Monday, March 10, 2008

Bidrohi Kobi





  • Nazrul is officially recognised as the national poet of Bangladesh and commemorated in India.He pioneered poetic works espousing intense spiritual rebellion against orthodoxy and oppression. His poetry and nationalist activism earned him the popular title of Bidrohi Kobi (Rebel Poet).


  • Kazi Nazrul Islam was born on the 25th May 1898 at Churulia in the district of Burdwan, West Bengal, India. The poet died at Dhaka, capital of Bangladesh as National poet on the 29th August 1976. He was born in a poor Muslim family, Nazrul received religious education and worked as a muezzin at a local mosque. He learned of poetry, drama, and literature while working with theatrical groups.

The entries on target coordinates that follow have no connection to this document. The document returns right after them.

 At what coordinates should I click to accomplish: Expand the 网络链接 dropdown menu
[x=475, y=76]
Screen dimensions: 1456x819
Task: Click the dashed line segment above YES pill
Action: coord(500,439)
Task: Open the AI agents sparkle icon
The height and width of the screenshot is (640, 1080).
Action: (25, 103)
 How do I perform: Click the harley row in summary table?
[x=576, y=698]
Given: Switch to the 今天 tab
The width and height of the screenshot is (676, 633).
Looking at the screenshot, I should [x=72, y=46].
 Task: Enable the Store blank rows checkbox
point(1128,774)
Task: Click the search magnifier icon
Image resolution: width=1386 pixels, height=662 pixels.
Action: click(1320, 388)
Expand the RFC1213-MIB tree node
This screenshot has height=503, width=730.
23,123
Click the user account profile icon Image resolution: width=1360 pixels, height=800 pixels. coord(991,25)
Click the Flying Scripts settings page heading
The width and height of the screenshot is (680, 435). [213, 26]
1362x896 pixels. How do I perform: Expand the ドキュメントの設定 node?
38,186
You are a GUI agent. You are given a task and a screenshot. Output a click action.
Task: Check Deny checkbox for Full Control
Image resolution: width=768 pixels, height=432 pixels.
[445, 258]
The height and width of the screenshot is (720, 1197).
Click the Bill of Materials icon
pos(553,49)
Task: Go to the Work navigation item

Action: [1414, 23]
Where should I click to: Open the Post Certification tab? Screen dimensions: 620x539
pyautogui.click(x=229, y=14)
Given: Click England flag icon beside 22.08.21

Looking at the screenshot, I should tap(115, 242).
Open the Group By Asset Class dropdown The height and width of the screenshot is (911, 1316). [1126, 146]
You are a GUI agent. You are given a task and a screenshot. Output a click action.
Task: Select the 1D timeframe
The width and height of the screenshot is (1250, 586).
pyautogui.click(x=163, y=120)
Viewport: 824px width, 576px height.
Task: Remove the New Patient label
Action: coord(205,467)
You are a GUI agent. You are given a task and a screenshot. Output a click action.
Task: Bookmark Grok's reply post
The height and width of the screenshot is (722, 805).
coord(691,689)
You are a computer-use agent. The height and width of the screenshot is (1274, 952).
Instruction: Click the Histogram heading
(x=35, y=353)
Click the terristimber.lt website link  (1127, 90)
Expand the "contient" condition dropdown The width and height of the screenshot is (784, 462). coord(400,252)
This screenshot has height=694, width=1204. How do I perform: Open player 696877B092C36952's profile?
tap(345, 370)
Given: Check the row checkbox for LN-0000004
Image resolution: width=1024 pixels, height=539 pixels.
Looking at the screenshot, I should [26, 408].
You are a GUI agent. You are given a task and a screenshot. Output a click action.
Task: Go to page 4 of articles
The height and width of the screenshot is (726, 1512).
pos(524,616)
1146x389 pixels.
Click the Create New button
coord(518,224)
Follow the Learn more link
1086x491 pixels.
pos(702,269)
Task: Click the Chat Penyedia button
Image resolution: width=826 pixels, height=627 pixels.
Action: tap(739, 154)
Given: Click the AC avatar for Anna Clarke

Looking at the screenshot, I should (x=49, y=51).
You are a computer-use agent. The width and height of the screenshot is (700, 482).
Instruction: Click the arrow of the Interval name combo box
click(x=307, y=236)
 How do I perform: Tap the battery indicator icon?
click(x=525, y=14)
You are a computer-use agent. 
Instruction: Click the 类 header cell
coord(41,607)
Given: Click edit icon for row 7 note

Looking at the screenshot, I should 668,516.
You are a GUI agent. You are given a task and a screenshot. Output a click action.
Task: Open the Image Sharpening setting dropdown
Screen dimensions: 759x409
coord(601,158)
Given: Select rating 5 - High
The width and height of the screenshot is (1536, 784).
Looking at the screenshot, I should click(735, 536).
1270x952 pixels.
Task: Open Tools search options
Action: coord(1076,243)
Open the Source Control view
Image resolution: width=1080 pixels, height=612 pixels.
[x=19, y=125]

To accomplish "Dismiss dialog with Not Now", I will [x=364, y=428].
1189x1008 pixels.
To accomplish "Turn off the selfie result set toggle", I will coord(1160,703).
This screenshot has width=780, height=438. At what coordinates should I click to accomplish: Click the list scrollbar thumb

After serving in the British Indian Army, Nazrul established himself as a journalist in Kolkata (then Calcutta). He assailed the British Raj in India and preached revolution through his poetic works, such as "Bidrohi" ("The Rebel") and "Bhangar Gaan" ("The Song of Destruction"), as well as his publication "Dhumketu" ("The Comet").


  • Kazi Nazrul Islam, popularly known asbidrohi kobi (Rebel poet) took the bengali literary world by storm by his poem, bidrohi or the Rebel. Probably no other single poem influenced the Bengali society and people so deeply, and this poem, alongwith many other patriotic poems and songs, inspired the freedom fighters during the struggle against the british, and also during the Bangladesh liberation war in 1971. Many regard him as the greatest poetic force in Bengali literature after world famous Rabindranath Tagore. Both Nazrul's poems and prose writing exuberate a certain force and energy, denouncing all social and religious bigotry and plurality, cultural differences and oppression as the principal reasons for national discord and disharmony. Many of his songs and poems were banned by the british administration in pre-partition India.